Collection entries

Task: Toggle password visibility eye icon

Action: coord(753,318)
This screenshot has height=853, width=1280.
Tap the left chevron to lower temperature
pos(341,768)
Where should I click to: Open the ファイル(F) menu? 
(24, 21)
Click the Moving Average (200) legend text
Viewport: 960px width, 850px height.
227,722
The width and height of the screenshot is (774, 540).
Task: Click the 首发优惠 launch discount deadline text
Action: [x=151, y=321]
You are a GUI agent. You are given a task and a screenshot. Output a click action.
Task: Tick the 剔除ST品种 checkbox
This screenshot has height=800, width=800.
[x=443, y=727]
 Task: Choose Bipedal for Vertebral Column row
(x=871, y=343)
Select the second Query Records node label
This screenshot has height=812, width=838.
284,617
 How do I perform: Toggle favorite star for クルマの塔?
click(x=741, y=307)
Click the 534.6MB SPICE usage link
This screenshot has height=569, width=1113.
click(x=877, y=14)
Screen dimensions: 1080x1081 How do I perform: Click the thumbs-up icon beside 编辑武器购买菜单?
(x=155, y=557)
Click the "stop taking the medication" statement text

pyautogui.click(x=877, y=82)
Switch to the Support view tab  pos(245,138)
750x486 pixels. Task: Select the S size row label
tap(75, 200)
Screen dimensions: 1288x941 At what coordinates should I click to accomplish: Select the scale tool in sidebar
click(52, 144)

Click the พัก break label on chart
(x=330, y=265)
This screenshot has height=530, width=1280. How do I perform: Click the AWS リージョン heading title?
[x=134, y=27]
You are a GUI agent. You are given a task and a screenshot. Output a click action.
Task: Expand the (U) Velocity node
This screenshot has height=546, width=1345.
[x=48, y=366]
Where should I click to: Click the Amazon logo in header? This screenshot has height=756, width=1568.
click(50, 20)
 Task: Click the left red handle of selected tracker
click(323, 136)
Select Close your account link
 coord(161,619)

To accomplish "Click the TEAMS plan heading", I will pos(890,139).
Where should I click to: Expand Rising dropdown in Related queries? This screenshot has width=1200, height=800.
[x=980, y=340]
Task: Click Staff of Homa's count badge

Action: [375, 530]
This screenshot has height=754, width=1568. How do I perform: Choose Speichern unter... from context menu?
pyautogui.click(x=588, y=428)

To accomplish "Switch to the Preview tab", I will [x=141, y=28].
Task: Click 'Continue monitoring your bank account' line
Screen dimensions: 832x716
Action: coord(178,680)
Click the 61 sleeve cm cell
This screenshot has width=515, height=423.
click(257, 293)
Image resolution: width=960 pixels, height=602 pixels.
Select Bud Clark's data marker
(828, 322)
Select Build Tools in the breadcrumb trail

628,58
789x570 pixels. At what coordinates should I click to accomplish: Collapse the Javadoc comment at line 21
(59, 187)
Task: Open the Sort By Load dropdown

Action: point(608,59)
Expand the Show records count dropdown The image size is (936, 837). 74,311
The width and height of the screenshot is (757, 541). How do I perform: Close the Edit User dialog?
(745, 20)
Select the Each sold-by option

▶ _THE PROBLEM_
Each entry above must be repeated exactly, with nothing dropped.

▶ _YOUR SOLUTION_
Task: Toggle password visibility eye icon

Action: coord(753,318)
This screenshot has height=853, width=1280.
Tap the left chevron to lower temperature
pos(341,768)
Where should I click to: Open the ファイル(F) menu? 
(24, 21)
Click the Moving Average (200) legend text
Viewport: 960px width, 850px height.
227,722
The width and height of the screenshot is (774, 540).
Task: Click the 首发优惠 launch discount deadline text
Action: [x=151, y=321]
You are a GUI agent. You are given a task and a screenshot. Output a click action.
Task: Tick the 剔除ST品种 checkbox
This screenshot has height=800, width=800.
[x=443, y=727]
 Task: Choose Bipedal for Vertebral Column row
(x=871, y=343)
Select the second Query Records node label
This screenshot has height=812, width=838.
284,617
 How do I perform: Toggle favorite star for クルマの塔?
click(x=741, y=307)
Click the 534.6MB SPICE usage link
This screenshot has height=569, width=1113.
click(x=877, y=14)
Screen dimensions: 1080x1081 How do I perform: Click the thumbs-up icon beside 编辑武器购买菜单?
(x=155, y=557)
Click the "stop taking the medication" statement text

pyautogui.click(x=877, y=82)
Switch to the Support view tab  pos(245,138)
750x486 pixels. Task: Select the S size row label
tap(75, 200)
Screen dimensions: 1288x941 At what coordinates should I click to accomplish: Select the scale tool in sidebar
click(52, 144)

Click the พัก break label on chart
(x=330, y=265)
This screenshot has height=530, width=1280. How do I perform: Click the AWS リージョン heading title?
[x=134, y=27]
You are a GUI agent. You are given a task and a screenshot. Output a click action.
Task: Expand the (U) Velocity node
This screenshot has height=546, width=1345.
[x=48, y=366]
Where should I click to: Click the Amazon logo in header? This screenshot has height=756, width=1568.
click(50, 20)
 Task: Click the left red handle of selected tracker
click(323, 136)
Select Close your account link
 coord(161,619)

To accomplish "Click the TEAMS plan heading", I will pos(890,139).
Where should I click to: Expand Rising dropdown in Related queries? This screenshot has width=1200, height=800.
[x=980, y=340]
Task: Click Staff of Homa's count badge

Action: [375, 530]
This screenshot has height=754, width=1568. How do I perform: Choose Speichern unter... from context menu?
pyautogui.click(x=588, y=428)

To accomplish "Switch to the Preview tab", I will [x=141, y=28].
Task: Click 'Continue monitoring your bank account' line
Screen dimensions: 832x716
Action: coord(178,680)
Click the 61 sleeve cm cell
This screenshot has width=515, height=423.
click(257, 293)
Image resolution: width=960 pixels, height=602 pixels.
Select Bud Clark's data marker
(828, 322)
Select Build Tools in the breadcrumb trail

628,58
789x570 pixels. At what coordinates should I click to accomplish: Collapse the Javadoc comment at line 21
(59, 187)
Task: Open the Sort By Load dropdown

Action: point(608,59)
Expand the Show records count dropdown The image size is (936, 837). 74,311
The width and height of the screenshot is (757, 541). How do I perform: Close the Edit User dialog?
(745, 20)
Select the Each sold-by option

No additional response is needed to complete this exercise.